=== Begin Enclosure ===

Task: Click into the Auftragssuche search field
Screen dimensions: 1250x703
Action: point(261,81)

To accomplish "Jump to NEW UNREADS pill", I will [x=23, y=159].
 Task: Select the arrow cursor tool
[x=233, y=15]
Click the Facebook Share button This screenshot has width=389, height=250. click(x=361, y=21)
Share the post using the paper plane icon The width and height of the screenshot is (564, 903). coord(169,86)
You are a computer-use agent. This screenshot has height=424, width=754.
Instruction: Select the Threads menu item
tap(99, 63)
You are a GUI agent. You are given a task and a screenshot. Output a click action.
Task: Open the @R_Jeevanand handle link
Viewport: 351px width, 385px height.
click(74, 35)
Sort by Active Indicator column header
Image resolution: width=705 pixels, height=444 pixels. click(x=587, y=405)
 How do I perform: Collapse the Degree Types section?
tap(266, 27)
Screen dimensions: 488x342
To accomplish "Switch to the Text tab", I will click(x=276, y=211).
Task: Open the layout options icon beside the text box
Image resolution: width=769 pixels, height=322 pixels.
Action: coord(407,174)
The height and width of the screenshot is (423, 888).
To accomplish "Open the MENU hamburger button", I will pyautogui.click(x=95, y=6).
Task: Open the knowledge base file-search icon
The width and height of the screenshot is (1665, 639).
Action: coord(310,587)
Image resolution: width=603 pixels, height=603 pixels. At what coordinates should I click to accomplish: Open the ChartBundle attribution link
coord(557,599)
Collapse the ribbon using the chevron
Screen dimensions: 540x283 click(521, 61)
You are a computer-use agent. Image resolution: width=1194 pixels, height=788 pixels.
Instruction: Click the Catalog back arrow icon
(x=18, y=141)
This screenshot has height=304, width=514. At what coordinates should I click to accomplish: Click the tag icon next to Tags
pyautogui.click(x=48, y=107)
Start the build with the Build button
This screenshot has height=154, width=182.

=== End Enclosure ===

### WORK REQUEST
Above are the records; reproduce all of them exactly.

### EXERCISE ANSWER
Task: Click into the Auftragssuche search field
Screen dimensions: 1250x703
Action: point(261,81)

To accomplish "Jump to NEW UNREADS pill", I will [x=23, y=159].
 Task: Select the arrow cursor tool
[x=233, y=15]
Click the Facebook Share button This screenshot has width=389, height=250. click(x=361, y=21)
Share the post using the paper plane icon The width and height of the screenshot is (564, 903). coord(169,86)
You are a computer-use agent. This screenshot has height=424, width=754.
Instruction: Select the Threads menu item
tap(99, 63)
You are a GUI agent. You are given a task and a screenshot. Output a click action.
Task: Open the @R_Jeevanand handle link
Viewport: 351px width, 385px height.
click(74, 35)
Sort by Active Indicator column header
Image resolution: width=705 pixels, height=444 pixels. click(x=587, y=405)
 How do I perform: Collapse the Degree Types section?
tap(266, 27)
Screen dimensions: 488x342
To accomplish "Switch to the Text tab", I will click(x=276, y=211).
Task: Open the layout options icon beside the text box
Image resolution: width=769 pixels, height=322 pixels.
Action: coord(407,174)
The height and width of the screenshot is (423, 888).
To accomplish "Open the MENU hamburger button", I will pyautogui.click(x=95, y=6).
Task: Open the knowledge base file-search icon
The width and height of the screenshot is (1665, 639).
Action: coord(310,587)
Image resolution: width=603 pixels, height=603 pixels. At what coordinates should I click to accomplish: Open the ChartBundle attribution link
coord(557,599)
Collapse the ribbon using the chevron
Screen dimensions: 540x283 click(521, 61)
You are a computer-use agent. Image resolution: width=1194 pixels, height=788 pixels.
Instruction: Click the Catalog back arrow icon
(x=18, y=141)
This screenshot has height=304, width=514. At what coordinates should I click to accomplish: Click the tag icon next to Tags
pyautogui.click(x=48, y=107)
Start the build with the Build button
This screenshot has height=154, width=182.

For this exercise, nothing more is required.